▶ [DATASET]

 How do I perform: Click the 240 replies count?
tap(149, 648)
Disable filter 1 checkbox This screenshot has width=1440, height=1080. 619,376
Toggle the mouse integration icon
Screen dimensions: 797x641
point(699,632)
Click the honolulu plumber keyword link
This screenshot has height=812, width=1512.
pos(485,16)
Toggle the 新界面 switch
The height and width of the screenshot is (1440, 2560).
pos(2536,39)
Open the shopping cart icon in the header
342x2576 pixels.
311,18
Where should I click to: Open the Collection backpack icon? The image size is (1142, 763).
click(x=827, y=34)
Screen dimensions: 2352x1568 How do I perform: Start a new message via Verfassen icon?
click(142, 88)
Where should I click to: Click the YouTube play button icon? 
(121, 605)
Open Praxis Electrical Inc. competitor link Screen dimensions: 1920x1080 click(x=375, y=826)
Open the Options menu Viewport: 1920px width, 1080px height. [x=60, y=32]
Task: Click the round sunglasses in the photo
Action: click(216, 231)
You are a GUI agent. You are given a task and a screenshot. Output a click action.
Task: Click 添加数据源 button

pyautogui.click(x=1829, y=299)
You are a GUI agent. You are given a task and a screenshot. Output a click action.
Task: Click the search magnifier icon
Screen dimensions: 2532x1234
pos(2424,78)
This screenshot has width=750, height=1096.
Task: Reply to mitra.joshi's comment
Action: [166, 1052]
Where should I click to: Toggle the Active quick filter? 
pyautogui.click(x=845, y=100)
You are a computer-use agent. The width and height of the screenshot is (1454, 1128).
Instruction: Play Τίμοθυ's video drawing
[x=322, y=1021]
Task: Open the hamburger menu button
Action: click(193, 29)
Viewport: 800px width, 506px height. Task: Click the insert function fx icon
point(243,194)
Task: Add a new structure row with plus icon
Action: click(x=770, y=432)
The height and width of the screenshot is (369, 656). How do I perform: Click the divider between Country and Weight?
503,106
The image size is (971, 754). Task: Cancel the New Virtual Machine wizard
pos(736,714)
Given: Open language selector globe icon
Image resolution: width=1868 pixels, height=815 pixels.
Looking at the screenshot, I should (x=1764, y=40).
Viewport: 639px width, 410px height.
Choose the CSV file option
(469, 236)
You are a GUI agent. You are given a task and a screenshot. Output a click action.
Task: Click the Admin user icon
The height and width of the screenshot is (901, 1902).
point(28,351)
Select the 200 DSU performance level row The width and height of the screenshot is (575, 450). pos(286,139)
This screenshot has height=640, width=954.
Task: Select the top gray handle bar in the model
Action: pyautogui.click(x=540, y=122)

▶ [WHAT IS BEING ASKED] Rewrite all of the records above as a numbered list, omitting any blank lines.

▶ [TASK ANSWER]
1.  How do I perform: Click the 240 replies count?
2. tap(149, 648)
3. Disable filter 1 checkbox This screenshot has width=1440, height=1080. 619,376
4. Toggle the mouse integration icon
5. Screen dimensions: 797x641
6. point(699,632)
7. Click the honolulu plumber keyword link
8. This screenshot has height=812, width=1512.
9. pos(485,16)
10. Toggle the 新界面 switch
11. The height and width of the screenshot is (1440, 2560).
12. pos(2536,39)
13. Open the shopping cart icon in the header
14. 342x2576 pixels.
15. 311,18
16. Where should I click to: Open the Collection backpack icon? The image size is (1142, 763).
17. click(x=827, y=34)
18. Screen dimensions: 2352x1568 How do I perform: Start a new message via Verfassen icon?
19. click(142, 88)
20. Where should I click to: Click the YouTube play button icon? 
21. (121, 605)
22. Open Praxis Electrical Inc. competitor link Screen dimensions: 1920x1080 click(x=375, y=826)
23. Open the Options menu Viewport: 1920px width, 1080px height. [x=60, y=32]
24. Task: Click the round sunglasses in the photo
25. Action: click(216, 231)
26. You are a GUI agent. You are given a task and a screenshot. Output a click action.
27. Task: Click 添加数据源 button
28. pyautogui.click(x=1829, y=299)
29. You are a GUI agent. You are given a task and a screenshot. Output a click action.
30. Task: Click the search magnifier icon
31. Screen dimensions: 2532x1234
32. pos(2424,78)
33. This screenshot has width=750, height=1096.
34. Task: Reply to mitra.joshi's comment
35. Action: [166, 1052]
36. Where should I click to: Toggle the Active quick filter? 
37. pyautogui.click(x=845, y=100)
38. You are a computer-use agent. The width and height of the screenshot is (1454, 1128).
39. Instruction: Play Τίμοθυ's video drawing
40. [x=322, y=1021]
41. Task: Open the hamburger menu button
42. Action: click(193, 29)
43. Viewport: 800px width, 506px height. Task: Click the insert function fx icon
44. point(243,194)
45. Task: Add a new structure row with plus icon
46. Action: click(x=770, y=432)
47. The height and width of the screenshot is (369, 656). How do I perform: Click the divider between Country and Weight?
48. 503,106
49. The image size is (971, 754). Task: Cancel the New Virtual Machine wizard
50. pos(736,714)
51. Given: Open language selector globe icon
52. Image resolution: width=1868 pixels, height=815 pixels.
53. Looking at the screenshot, I should (x=1764, y=40).
54. Viewport: 639px width, 410px height.
55. Choose the CSV file option
56. (469, 236)
57. You are a GUI agent. You are given a task and a screenshot. Output a click action.
58. Task: Click the Admin user icon
59. The height and width of the screenshot is (901, 1902).
60. point(28,351)
61. Select the 200 DSU performance level row The width and height of the screenshot is (575, 450). pos(286,139)
62. This screenshot has height=640, width=954.
63. Task: Select the top gray handle bar in the model
64. Action: pyautogui.click(x=540, y=122)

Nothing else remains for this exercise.